The role of tumour-expressed CCR6 and CCR7 in breast cancer metastasis and tumour immunity

Abstract

This project aims to investigate the role of tumour-expressed CCR6 and CCR7 in breast cancer metastasis and in the anti-tumour immune response in the lymph node. EO771 murine breast cancer cell-line was modified to express the CCL20 chemokine receptor CCR6 or a receptor for the chemokine CCL21, CCR7. Data support that CCR6 can mediate survival signals in human breast cancer cells, while CCR7 is known to drive lymph node tumour metastasis. Constitutive expression of CCR6 and CCR7 in modified EO771 was confirmed in vitro and in vivo. Neither CCR6 nor CCR7 upregulation, with and without ligand addition significantly affected cell proliferation or apoptosis in normal culture conditions.
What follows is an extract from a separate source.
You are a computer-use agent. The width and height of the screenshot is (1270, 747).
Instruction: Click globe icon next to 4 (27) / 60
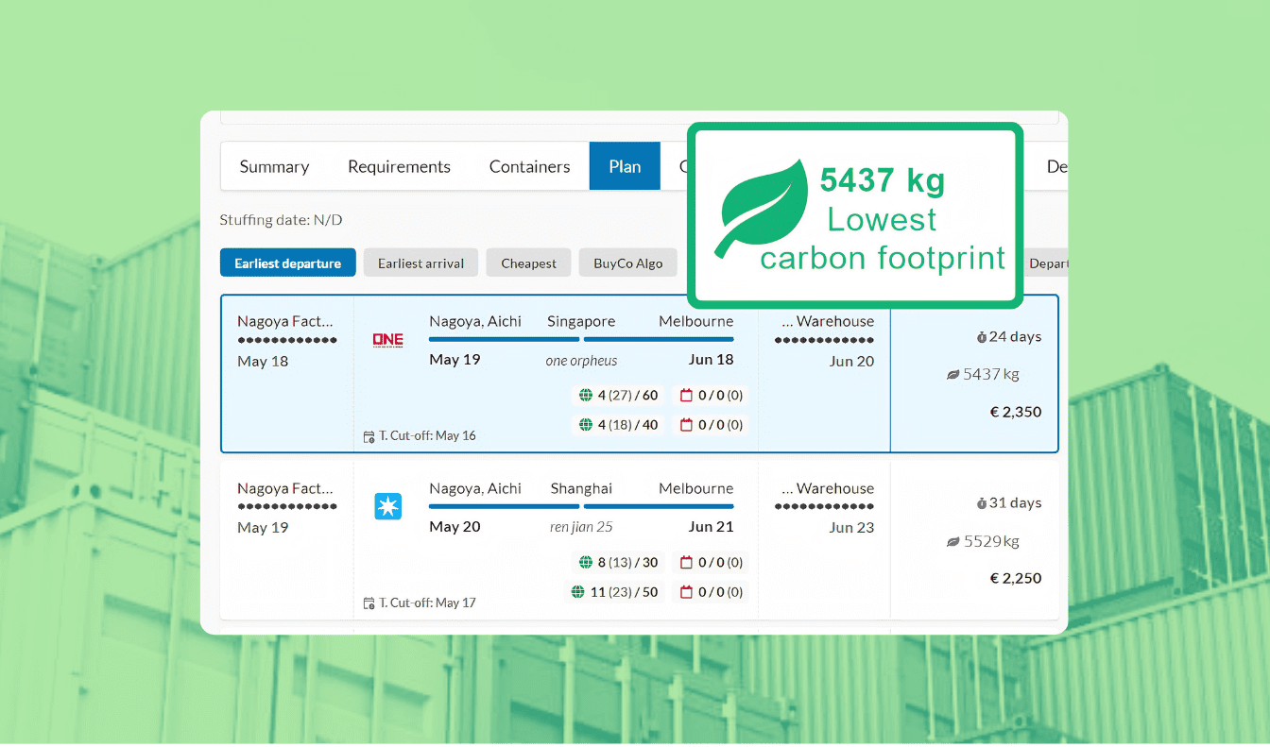[586, 395]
Preliminary studies with the CCR7+ EO771 in vivo showed promoted metastasis to tumour-draining lymph nodes, with 80% of the analysed samples forming tumour foci in the B-cell area. Immunofluorescence analyses detected regulatory T-cells within all tumour foci analysed and indicated that PD-L1 was upregulated in T-cell areas close to the tumour foci. The latter observations suggest that metastasizing tumour cells alter the anti-tumour response. In summary, the present study lay a foundation for future research elucidating the roles of tumour-expressed CCR6 and CCR7 in lymph node metastasis, tumour survival and anti-tumour immunity.